Endothelium-dependent nitric oxide (EDNO) exerts control over the processes of glomerular filtration and tubular reabsorption. The importance of the renal nerves to the tonic influence of EDNO in the glomerular microcirculation and proximal tubule was tested by renal micropuncture in euvolemic adult male Munich-Wistar rats. The physical determinants of glomerular filtration and proximal reabsorption were assessed before and during administration of the nitric oxide synthase inhibitor, NG-monomethyl-L-arginine (L-NMMA), in control animals and in animals 5-9 days after either ipsilateral surgical renal denervation (DNX) or after either sham surgery (SHX).

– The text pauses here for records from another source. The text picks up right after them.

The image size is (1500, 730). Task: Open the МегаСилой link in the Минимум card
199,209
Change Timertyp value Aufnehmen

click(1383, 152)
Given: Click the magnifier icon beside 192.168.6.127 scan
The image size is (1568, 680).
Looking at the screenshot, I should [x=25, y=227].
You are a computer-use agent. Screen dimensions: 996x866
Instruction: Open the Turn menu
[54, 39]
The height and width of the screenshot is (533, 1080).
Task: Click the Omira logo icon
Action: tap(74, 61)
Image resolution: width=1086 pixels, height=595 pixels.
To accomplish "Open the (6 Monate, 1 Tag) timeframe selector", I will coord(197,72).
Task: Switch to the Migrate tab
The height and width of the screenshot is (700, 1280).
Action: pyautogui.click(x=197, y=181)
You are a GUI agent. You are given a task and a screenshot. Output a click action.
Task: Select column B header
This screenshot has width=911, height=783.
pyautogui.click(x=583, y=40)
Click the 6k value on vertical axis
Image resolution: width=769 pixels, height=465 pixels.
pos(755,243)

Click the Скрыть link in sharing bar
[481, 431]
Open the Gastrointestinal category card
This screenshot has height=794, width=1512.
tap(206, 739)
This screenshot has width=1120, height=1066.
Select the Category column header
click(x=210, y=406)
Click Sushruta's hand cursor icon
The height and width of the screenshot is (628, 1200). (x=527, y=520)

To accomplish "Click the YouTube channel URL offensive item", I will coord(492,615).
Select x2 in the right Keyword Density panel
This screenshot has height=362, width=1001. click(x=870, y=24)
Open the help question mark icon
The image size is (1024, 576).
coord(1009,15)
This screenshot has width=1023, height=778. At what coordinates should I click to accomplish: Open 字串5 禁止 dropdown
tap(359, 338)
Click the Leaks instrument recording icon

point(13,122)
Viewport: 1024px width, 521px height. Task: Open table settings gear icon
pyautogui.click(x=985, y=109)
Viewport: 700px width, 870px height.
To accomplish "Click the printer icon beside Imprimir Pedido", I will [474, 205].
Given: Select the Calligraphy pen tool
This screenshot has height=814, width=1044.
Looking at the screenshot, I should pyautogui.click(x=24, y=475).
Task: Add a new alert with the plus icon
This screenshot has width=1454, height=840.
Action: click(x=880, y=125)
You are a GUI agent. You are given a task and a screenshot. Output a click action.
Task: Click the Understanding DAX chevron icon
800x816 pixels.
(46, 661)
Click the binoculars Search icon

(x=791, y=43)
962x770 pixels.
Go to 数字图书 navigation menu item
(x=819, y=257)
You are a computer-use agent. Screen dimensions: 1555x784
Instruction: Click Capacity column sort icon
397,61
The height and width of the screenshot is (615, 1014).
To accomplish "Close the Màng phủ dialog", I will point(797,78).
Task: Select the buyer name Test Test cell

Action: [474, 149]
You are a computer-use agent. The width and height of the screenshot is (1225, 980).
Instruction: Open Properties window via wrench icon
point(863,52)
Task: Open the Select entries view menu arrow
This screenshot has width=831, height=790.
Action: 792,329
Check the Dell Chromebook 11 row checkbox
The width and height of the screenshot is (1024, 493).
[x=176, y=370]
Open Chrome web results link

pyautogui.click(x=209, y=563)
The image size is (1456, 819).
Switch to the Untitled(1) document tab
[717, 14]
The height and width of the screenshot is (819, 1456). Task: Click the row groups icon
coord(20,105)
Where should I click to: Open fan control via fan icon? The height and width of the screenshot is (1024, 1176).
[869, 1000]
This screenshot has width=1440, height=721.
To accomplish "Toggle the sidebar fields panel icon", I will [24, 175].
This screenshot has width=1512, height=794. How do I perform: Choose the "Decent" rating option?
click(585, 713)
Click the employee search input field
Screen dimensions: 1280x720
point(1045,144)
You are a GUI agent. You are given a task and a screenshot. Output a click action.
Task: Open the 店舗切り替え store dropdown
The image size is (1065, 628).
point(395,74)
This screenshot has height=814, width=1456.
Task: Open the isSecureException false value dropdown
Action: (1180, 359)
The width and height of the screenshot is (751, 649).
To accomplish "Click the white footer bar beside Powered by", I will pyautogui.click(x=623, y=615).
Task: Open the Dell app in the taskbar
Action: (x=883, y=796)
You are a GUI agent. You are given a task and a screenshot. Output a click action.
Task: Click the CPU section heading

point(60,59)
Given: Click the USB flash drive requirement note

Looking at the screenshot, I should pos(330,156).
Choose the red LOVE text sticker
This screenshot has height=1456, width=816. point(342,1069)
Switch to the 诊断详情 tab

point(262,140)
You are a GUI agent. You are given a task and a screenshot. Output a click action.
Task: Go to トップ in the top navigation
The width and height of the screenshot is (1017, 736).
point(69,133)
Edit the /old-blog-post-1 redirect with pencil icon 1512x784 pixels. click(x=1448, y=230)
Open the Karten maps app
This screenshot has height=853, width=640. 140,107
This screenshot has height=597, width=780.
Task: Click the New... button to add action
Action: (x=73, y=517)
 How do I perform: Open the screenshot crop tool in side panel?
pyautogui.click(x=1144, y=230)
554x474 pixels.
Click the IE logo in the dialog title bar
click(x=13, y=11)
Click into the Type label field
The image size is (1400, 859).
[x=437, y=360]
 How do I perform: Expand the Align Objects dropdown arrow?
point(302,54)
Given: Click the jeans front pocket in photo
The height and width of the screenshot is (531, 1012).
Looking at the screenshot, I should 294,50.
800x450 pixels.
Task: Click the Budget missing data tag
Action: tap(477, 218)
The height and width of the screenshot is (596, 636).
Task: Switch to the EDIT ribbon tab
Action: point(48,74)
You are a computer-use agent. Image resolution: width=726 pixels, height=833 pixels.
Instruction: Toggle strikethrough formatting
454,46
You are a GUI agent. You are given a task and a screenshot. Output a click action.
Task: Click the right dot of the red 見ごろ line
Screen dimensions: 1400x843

L-NMMA caused single-nephron glomerular filtration rate to decline in control and SHX animals but not in DNX rats. L-NMMA caused a reduction in proximal reabsorption in control and SHX rats, which was prevented by prior DNX. DNX did not alter urinary guanosine 3',5'-cyclic monophosphate excretion, and, although DNX upregulates glomerular angiotensin II (ANG II) receptors, prior DNX did not alter intrarenal ANG II content as evaluated by radioimmunoassay. Some component of renal adrenergic activity is required for the full expression of the glomerular and tubular effects of blockade of nitric oxide synthase.